📊 Customer Churn Prediction using Machine Learning

An end-to-end Machine Learning project that predicts whether a telecom customer is likely to Churn or Stay using customer demographics, subscription details, billing information, and service usage patterns.

The project follows the complete Machine Learning lifecycle, including:

Data Cleaning
Exploratory Data Analysis (EDA)
Feature Engineering
Feature Scaling
Model Training
Model Comparison
Model Evaluation
Model Deployment using Streamlit

A total of 8 Machine Learning classification algorithms were trained and evaluated.
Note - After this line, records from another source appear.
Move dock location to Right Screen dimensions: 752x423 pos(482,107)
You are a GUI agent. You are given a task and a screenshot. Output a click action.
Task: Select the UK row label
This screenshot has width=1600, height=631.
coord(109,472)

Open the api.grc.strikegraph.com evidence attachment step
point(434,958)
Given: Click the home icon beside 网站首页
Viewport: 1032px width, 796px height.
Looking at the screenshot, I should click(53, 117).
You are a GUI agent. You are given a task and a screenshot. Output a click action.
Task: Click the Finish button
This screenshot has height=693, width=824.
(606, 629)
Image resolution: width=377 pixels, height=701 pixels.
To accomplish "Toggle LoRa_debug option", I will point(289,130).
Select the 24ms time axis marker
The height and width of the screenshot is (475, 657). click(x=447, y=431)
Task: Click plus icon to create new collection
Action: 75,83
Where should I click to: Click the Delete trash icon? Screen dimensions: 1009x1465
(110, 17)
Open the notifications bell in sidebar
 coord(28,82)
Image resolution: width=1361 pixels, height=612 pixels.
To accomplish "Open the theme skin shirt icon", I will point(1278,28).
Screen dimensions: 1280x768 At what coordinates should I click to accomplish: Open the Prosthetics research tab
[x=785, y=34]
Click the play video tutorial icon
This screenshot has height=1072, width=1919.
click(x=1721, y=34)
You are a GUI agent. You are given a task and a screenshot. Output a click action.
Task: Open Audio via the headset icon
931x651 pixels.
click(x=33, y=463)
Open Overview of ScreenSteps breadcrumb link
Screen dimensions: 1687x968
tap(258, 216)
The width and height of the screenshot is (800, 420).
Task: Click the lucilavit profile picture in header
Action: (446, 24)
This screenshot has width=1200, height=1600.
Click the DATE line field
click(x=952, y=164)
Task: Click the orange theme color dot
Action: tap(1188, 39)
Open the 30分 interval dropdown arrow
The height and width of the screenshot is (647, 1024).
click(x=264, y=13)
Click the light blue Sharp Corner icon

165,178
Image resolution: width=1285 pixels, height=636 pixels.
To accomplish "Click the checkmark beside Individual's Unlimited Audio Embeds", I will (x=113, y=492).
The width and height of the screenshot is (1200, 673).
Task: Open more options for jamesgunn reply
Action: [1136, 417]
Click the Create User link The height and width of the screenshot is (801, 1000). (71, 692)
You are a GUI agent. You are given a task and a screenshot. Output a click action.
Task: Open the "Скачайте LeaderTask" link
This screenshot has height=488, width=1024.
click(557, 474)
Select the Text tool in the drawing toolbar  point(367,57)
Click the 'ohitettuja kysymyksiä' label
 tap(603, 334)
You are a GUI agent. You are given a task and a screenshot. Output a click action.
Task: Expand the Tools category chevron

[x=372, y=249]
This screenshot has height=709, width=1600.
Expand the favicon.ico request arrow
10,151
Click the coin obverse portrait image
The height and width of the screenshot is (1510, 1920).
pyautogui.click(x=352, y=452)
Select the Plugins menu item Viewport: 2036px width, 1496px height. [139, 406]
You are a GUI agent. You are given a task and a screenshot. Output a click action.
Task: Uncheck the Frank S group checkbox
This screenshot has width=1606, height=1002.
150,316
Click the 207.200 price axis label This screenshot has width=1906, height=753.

Logistic Regression achieved the highest overall performance and was selected as the final model for deployment.

🌟 Project Highlights

🤖 Compared 8 Machine Learning Models
📈 Achieved 80.38% Accuracy
📊 Interactive Streamlit Dashboard
⚡ Real-Time Customer Prediction
📉 Customer Risk Assessment
💾 Model Serialization using Joblib
🧠 End-to-End Machine Learning Pipeline

📑 Table of Contents

Business Problem
Features
Project Structure
Dataset
Machine Learning Workflow
Technologies Used
Model Comparison
Results
Application Screenshots
Installation
Example Prediction
Learning Outcomes
Future Improvements
Contributing
License
Developer
Support

🎯 Business Problem

Customer churn is one of the biggest challenges for telecom companies and subscription-based businesses.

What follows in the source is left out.